Que dire. En fait il n’y a rien à dire, rien que je puisse dire. Je suis égarée dans mes propres pensées, totalement immobilisée par la bouche plaquée contre la mienne. De ma posture, j’arrive à voir qu’il a gardé les yeux ouverts, mais étant aussi proche je n’arrive à observer aucun détail particulier. Je demeure interdite. Dans ce qu’il porte comme chemise, mon poing tire d’un coup sec assez fort pour qu’un deuxième bouton s’envole, et il glousse contre mes lèvres, se retirant un court instant.
« C’est difficile pour toi de t’en empêcher avoues » Je me suis interdit la boisson. Pas même un seul verre. Surtout si je peux perdre mes moyens au moment de lui dire ses quatre vérités. Telle une lame, il perce mes yeux avec les siens marrons, comme s’il pouvait lire chacune de mes pensées. Ça me fout la haine. Je le déteste. « Oui j’avoue. »
Au moment où il s’approche de moi pour m’embrasser encore, je comprends que je le tire vers moi.
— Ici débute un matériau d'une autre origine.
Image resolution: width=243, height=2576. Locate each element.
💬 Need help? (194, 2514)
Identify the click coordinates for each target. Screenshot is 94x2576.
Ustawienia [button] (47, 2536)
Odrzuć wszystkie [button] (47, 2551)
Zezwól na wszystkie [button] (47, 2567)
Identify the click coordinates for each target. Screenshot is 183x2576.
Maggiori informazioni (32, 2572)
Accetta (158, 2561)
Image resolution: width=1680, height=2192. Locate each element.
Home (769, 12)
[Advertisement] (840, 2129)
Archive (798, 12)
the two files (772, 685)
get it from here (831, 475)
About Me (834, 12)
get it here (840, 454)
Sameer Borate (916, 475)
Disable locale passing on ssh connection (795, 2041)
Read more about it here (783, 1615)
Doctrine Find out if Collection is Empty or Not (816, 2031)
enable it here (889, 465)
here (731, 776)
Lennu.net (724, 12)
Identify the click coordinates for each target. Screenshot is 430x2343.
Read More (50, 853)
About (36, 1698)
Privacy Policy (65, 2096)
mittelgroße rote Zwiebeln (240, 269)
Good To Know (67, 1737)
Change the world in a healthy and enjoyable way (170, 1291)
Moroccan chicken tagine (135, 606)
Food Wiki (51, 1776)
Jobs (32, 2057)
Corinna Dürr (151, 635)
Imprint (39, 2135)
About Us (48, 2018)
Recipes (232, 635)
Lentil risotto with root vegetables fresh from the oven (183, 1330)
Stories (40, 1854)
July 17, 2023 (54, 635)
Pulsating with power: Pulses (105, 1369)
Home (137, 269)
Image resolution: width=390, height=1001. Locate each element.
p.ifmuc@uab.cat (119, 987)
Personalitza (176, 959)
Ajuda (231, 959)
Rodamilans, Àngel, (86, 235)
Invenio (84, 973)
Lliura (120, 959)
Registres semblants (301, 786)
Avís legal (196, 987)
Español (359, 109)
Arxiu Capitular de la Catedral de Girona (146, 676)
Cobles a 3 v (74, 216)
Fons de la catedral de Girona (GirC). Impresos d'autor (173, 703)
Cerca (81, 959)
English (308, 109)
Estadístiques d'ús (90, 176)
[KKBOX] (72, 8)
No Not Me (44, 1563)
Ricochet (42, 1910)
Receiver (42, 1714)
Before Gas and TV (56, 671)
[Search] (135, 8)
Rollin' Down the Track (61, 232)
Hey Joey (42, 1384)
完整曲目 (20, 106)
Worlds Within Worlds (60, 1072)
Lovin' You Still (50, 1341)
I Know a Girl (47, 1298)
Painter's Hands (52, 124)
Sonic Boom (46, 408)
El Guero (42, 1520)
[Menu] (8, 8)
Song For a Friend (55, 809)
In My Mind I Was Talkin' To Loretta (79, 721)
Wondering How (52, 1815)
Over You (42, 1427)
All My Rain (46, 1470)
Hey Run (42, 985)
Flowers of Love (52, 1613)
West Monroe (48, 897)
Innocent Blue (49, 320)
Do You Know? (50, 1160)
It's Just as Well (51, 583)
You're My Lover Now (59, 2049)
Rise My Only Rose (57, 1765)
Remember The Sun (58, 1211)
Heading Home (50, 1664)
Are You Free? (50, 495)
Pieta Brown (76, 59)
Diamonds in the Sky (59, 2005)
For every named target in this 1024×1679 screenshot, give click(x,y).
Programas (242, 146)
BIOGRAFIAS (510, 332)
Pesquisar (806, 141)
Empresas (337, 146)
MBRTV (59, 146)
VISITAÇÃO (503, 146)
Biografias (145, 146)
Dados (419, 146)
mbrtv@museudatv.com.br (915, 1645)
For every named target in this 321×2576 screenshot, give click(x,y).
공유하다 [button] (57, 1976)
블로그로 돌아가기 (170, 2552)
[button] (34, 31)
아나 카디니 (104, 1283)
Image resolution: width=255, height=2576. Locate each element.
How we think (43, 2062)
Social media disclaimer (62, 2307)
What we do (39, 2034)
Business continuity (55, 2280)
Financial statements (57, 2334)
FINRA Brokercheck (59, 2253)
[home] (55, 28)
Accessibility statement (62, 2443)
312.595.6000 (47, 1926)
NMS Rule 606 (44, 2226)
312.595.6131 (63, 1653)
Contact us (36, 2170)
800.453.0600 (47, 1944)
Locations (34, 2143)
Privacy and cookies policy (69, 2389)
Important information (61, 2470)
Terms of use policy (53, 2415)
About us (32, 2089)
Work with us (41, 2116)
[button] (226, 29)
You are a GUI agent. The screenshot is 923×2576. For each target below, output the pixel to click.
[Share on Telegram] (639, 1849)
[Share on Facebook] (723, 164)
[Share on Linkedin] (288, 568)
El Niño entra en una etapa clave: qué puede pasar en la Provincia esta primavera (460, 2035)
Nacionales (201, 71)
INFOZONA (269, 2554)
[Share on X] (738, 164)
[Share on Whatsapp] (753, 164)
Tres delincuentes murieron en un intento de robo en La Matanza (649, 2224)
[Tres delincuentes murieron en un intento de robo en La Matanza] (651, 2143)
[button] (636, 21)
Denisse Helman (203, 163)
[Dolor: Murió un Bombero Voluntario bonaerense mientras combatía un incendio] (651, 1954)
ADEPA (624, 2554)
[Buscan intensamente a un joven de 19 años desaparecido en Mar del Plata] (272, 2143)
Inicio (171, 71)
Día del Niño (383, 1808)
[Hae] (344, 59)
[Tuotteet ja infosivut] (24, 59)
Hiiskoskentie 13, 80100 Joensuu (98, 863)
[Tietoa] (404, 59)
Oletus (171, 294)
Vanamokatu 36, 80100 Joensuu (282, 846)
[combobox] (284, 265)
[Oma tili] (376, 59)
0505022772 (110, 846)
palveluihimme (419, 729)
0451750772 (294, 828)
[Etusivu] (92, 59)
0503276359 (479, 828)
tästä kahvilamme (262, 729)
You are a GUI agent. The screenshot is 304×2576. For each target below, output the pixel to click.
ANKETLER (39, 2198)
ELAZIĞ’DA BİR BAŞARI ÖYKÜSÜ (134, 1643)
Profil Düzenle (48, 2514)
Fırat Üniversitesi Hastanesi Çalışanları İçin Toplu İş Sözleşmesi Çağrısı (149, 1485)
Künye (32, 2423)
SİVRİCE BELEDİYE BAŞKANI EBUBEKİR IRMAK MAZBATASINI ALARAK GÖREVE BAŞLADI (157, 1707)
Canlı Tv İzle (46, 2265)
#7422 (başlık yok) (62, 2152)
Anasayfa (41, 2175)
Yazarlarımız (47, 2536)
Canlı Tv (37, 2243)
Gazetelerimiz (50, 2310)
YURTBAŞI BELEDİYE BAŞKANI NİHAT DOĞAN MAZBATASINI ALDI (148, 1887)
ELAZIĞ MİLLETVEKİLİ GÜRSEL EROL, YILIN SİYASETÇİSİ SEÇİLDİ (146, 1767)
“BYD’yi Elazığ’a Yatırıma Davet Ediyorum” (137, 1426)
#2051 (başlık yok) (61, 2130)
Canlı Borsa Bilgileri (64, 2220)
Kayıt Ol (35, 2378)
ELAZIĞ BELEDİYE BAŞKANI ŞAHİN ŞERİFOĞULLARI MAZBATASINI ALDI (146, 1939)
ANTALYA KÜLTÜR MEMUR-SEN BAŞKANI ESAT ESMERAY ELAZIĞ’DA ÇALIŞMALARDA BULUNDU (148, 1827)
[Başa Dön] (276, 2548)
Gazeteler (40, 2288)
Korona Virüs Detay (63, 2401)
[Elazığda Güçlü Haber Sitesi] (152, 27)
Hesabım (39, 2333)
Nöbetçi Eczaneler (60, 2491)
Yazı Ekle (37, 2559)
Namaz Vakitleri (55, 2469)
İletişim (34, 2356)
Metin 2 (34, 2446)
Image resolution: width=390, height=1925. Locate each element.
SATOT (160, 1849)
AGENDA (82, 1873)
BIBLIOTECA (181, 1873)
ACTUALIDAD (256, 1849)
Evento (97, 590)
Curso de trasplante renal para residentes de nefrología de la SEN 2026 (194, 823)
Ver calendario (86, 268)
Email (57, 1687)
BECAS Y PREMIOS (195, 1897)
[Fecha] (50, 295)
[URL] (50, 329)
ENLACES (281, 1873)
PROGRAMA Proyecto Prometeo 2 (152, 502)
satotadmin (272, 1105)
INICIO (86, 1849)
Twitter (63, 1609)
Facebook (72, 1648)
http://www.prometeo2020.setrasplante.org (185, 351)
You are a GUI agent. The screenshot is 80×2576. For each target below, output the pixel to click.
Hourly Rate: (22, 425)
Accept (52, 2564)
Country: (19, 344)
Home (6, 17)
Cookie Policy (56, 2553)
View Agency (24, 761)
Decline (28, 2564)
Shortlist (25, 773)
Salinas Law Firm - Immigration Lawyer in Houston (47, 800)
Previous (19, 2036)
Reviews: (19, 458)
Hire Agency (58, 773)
La mortification inonde mon corps, et comme pour me donner à moi-même la preuve que son charme est sans effet sur moi, je mords Everett.
Il a un sourd grognement et halète. Depuis que tout ça a commencé et pour une fois, j’ai l’impression que je l’ai bel et bien surpris. Mais, je n’ai même pas l’occasion de savourer longtemps cette victoire avant qu’il ne sorte une surprise encore plus grande en glissant ses doigts dans mes cheveux au berceau de mon cuir chevelu et en ouvrant ses lèvres pour intensifier sa besogne. J’ai son sang dans ma bouche et j’y goute, j’ai la conviction que lui aussi, mais cela est loin de déranger Everett.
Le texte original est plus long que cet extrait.